After finding "312x562 pixels." in a line below, print that line and the rest of the lines exactly, leaving out all pictures.

[Start of section]

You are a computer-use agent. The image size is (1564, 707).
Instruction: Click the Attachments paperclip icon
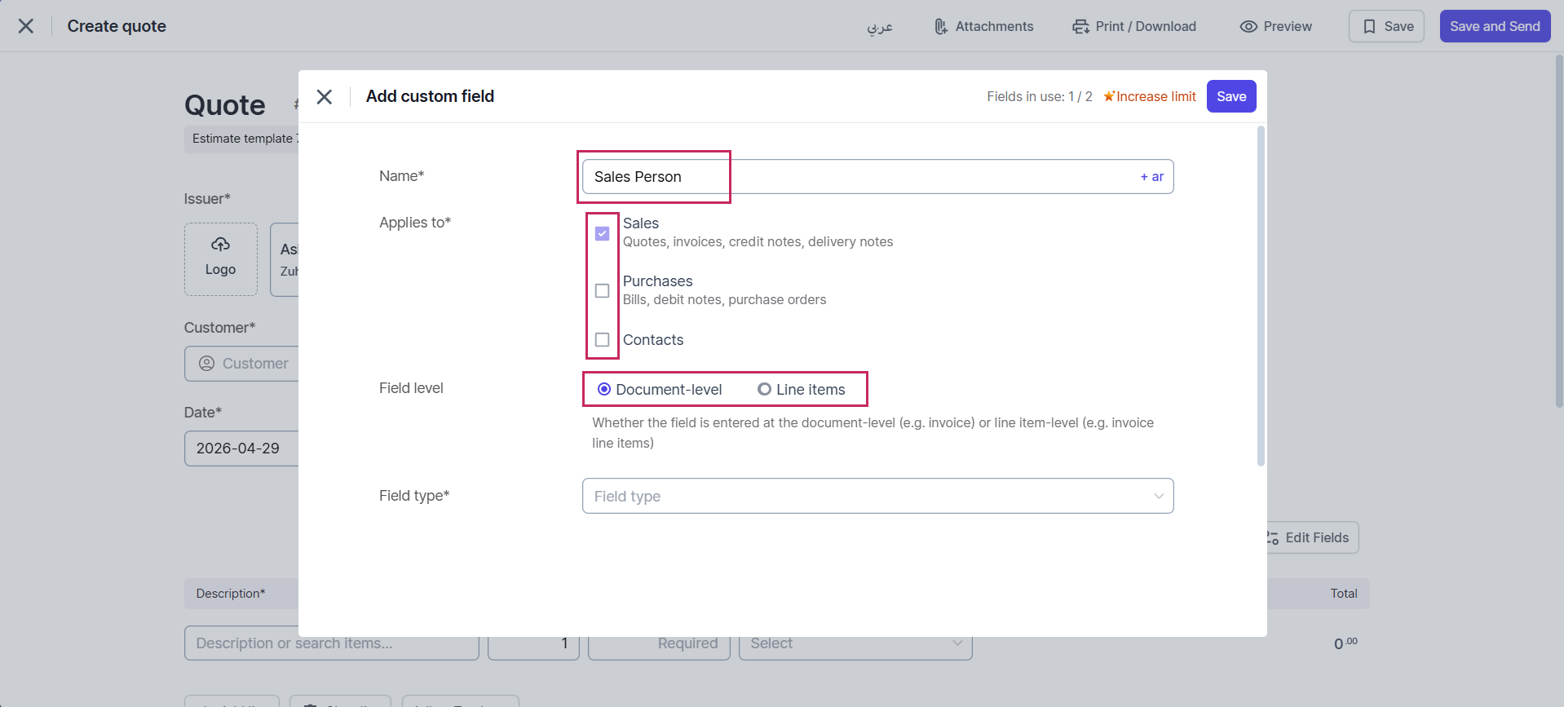(x=940, y=27)
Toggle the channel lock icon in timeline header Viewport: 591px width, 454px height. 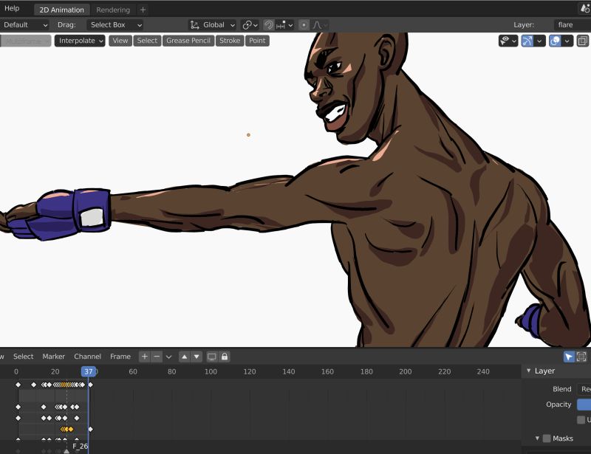(x=225, y=357)
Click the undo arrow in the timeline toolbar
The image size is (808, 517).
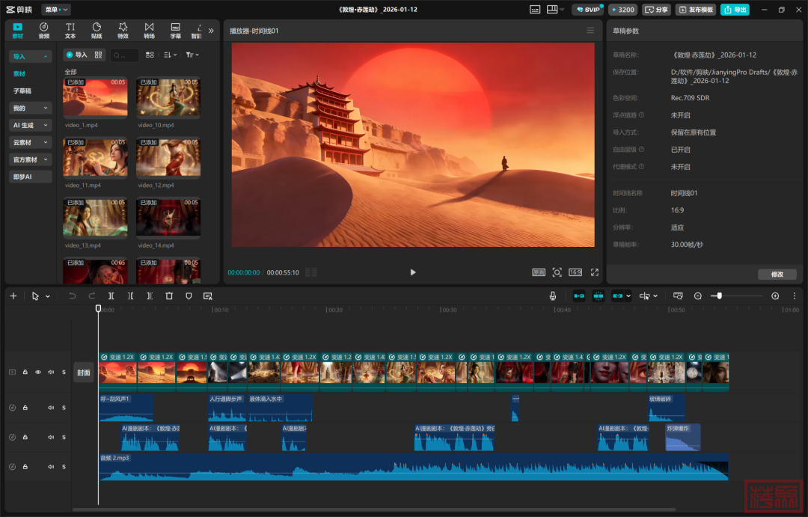pyautogui.click(x=73, y=296)
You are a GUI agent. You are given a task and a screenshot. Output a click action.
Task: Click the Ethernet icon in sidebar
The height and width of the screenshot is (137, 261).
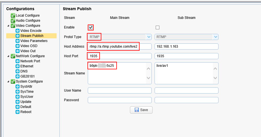point(18,66)
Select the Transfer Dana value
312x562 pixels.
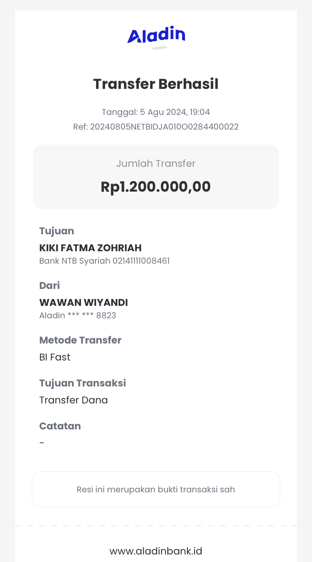(73, 400)
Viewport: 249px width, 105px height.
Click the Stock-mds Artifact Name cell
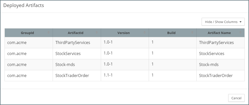pos(209,65)
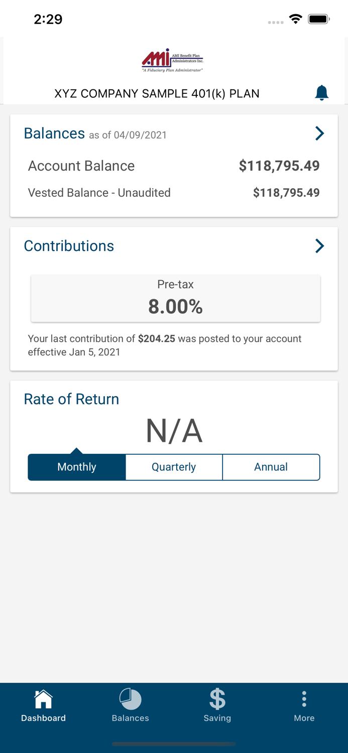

[End of section]

## Result
312x562 pixels.
(73, 400)
Viewport: 249px width, 105px height.
Click the Stock-mds Artifact Name cell
pos(209,65)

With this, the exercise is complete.